◆ **Aim of the exercise**: In the passage on the energy harvesting system, rewrite the part from "Geometric and physical" to "the tested system." so that "elastic elements" reads "spring elements".

The equation defining the potential barrier is obtained directly as a result of integrating Equation (2) with respect to the generalized coordinate q as follows:

$$\begin{array}{c}V={\displaystyle \int }Fdq=\frac{c_B{q}^2}{2}-\frac{h_2^2{c}_2{q}^2}{2\left(a_2^2+h_2^2\right)}+\frac{h_3^2{c}_3{q}^2}{2\left(a_3^2+h_3^2\right)}+\frac{a_2^2{h}_2{c}_2{q}^3}{2{\left(a_2^2+h_2^2\right)}^2}+\\ +\frac{a_3^2{h}_3{c}_3{q}^3}{2{\left(a_3^2+h_3^2\right)}^2}+\frac{c_1{q}^4}{8a_1^2}+\frac{4a_2^2{h}_2^2{c}_2{q}^4-a_2^4{c}_2{q}^4}{8{\left(a_2^2+h_2^2\right)}^3}-\frac{4a_3^2{h}_3^2{c}_3{q}^4+a_3^4{c}_3{q}^4}{8{\left(a_3^2+h_3^2\right)}^3}.\end{array}$$

(3)

It should be noted that when dealing with a symmetric potential energy function where the d₂ coefficient is equal to zero, the dynamics of an energy harvesting system are represented by the Duffing equation. However, when d₂ assumes non-zero values, the symmetry of the potential collapses. A visual representation of the relationship between the d₂ coefficient, mechanical characteristics, and potential barrier is shown in Figure 3.

Geometric and physical parameters describing the energy harvesting system with elastic elements were selected in such a way as to reflect the symmetric double-well potential (

Table 1. Geometric and elastic parameters describing the tested system.

Parameter Name	Symbol	Value
Upper main springs	c21 = c22	52.02 Nm−1
Bottom main springs	c31 = c32	25 Nm−1
Compensation springs	c11 = c12	8.83 Nm−1
Horizontal attachment points for upper main springs	a21 = a22	0 m
Horizontal mounting points for bottom main springs	a31 = a32	0 m
Horizontal attachment points for compensation springs	a11 = a12	0.05 m
Vertical mounting points for upper main springs	h2	0.1 m
Vertical mounting points for lower main springs	h3	0.1 m

). The particular selection of parameter values made it possible to reproduce the potential’s characteristics as accurate as possible. A similar polynomial expression was provided in a study by Erturk et al. [18] for a system with magnetic interactions.

By assuming the above values for the geometrical and physical parameters, the coefficients of the mechanical characteristics (Equation (2)) take the following values: d₁ = −8.67, d₂ = 0, d₃ = 5202. Since the aim of this study is to determine the effect of the asymmetry of potential wells while deriving the differential equations of motion, we took into account the d₂ parameter because the change in its value induces asymmetry of the potential wells, as shown in the three-dimensional graphs (Figure 3a).

◆ **Information shown**:
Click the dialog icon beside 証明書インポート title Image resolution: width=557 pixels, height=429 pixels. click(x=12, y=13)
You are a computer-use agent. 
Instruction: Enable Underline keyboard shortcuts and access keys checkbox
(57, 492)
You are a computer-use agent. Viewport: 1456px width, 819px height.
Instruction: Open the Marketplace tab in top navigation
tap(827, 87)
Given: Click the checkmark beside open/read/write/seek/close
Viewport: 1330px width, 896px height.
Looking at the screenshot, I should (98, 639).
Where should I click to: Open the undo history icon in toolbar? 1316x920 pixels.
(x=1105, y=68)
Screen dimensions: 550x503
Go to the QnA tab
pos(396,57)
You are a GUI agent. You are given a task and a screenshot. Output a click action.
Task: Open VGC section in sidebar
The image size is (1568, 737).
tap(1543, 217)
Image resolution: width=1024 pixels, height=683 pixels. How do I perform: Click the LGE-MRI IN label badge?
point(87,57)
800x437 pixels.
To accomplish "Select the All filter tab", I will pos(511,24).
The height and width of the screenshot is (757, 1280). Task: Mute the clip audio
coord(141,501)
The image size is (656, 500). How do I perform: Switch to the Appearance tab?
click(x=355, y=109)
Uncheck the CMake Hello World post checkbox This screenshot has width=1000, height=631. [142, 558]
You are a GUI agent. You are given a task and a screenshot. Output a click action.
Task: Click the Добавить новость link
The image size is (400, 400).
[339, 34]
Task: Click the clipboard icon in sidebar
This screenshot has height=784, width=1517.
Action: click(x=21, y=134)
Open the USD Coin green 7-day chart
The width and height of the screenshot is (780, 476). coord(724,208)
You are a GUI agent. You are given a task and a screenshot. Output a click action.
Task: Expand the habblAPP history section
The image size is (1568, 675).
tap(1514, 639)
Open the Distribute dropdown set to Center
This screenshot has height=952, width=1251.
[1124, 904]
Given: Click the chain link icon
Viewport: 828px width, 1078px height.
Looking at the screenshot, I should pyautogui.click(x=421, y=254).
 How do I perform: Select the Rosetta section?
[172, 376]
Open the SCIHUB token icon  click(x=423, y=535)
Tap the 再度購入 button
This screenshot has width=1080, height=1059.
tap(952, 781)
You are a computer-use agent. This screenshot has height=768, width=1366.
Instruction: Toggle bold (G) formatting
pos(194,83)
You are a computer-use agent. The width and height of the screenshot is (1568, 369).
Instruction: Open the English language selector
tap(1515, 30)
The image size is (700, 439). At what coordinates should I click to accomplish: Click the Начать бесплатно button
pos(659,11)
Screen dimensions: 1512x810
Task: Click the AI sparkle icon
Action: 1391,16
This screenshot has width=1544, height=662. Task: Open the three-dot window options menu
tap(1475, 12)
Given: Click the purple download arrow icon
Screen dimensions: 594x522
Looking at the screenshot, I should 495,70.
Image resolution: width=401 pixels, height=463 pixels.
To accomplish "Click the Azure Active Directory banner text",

◆ **The completed task**:
Geometric and physical parameters describing the energy harvesting system with spring elements were selected in such a way as to reflect the symmetric double-well potential (

Table 1. Geometric and elastic parameters describing the tested system.